EXCERPT
------------------------
1. Will Bowen, UNC/Georgetown
2. Gavin Adler, Cornell
3. Brett Makar, Maryland
4. Owen Grant, Delaware
5. Kenny Brower, Duke
Players to watch: Eljiah Gash, Ethan Rall, Mike Grace, BJ Farrare, Alex Mazzone, Tyler Carpenter, Wilson Stephenson, John Geppert, Cam Wyers
Duke’s Kenny Brower jumps into the Top 5, and Cam Wyers drops out. Brower has won match ups recently with pro level players like Levi Anderson, he’s having an excellent season. The same is true of his linemate Wilson Stephenson. At the pro level, you need to be able to guard multiple types of attackmen. You might be asked to cover Grant Ament one week and Matt Rambo the next. If you can’t reasonably handle both, it’s tough to imagine being a regular pro. That’s one of the things that gives me a bit of pause on Cam Wyers, and it’s the reason I don’t list Chris Fake at all. Not to pile on, but I’ve seen Fake really struggle in coverage against Ament, Sowers, Teat, Shellenberger, and there’s more of those at the pro level like Pannell and Gray. Lateral speed and playing angles well are absolutely critical and if have a hard time with players that attack those in college, it won’t get easier in the pros. It’s a big part of the way I try and evaluate all defenseman as prospects. Lastly, Owen Grant is threatening to leap Makar. I wish I could just campaign to have him directly signed to the Chaos. He’s perfect for them. Aggressive doubles, wants to cause turnovers, wants to, and very much can, run transition. This is the perfect defender to plug in in front of Blaze Riorden. He’s been excellent.
1. Matt Knote, UMass
2. Chayse Ierlan, Cornell
3. Matt Garber, BU
Players to Watch: Liam Entenmann, Will Mark
Goalie remains a thin position and I really don’t expect one to be drafted. Not because they aren’t good, but because there just aren’t many teams with a goalie need, and some clubs are already signing their third goalie for camp. Will Mark, who has been maybe the top goalie in the country this year, moves down to Players to Watch as it turns out he transferred to Cuse with two years of eligibility left. It’s not a lock he comes out. Goalie opportunities in the PLL don’t come along often, so he may stay another year to further boost his resume in hopes of sticking with a pro team long term.
1. Mike Sisselberger, Lehigh
2. Zach Cole, Saint Joseph’s
3. Petey LaSalla, UVA
Players to watch: James Reilly, Luke Wierman, Nick Rowlett
Unmoved again. While I think Cole is having the better season, and likely is going to be the 1st team AA on my midseason ballot, I think Sisselberger is narrowly the better pro prospect. James Reilly has improved his stock this year a great deal as well.
------------------------
DATASET SECTION
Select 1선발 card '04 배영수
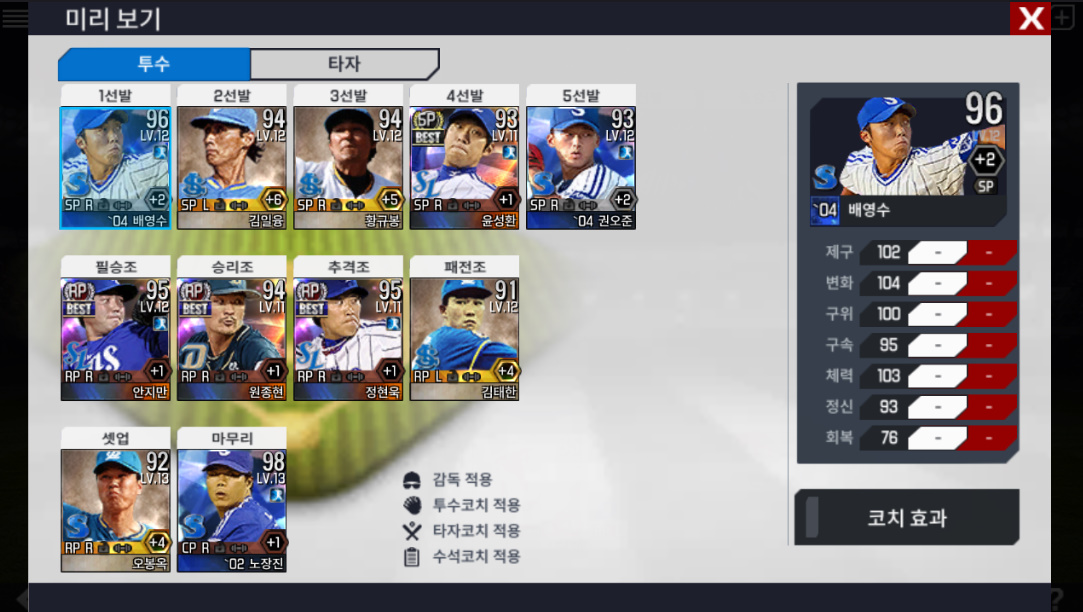The image size is (1083, 612). pyautogui.click(x=115, y=168)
------------------------
ACTIVITY 1
In the lacrosse prospect rankings, which player jumps into the Top 5, and which one drops out?
ACTIVITY 2
According to the lacrosse prospect rankings, why does Will Mark move down to Players to Watch?

YOUR SOLUTION 1
Duke's Kenny Brower jumps into the Top 5, and Cam Wyers drops out.

YOUR SOLUTION 2
Will Mark transferred to Cuse with two years of eligibility left, so it isn't certain he will come out. Goalie opportunities in the PLL don't come along often, so he may stay another year to boost his resume in hopes of sticking with a pro team long term.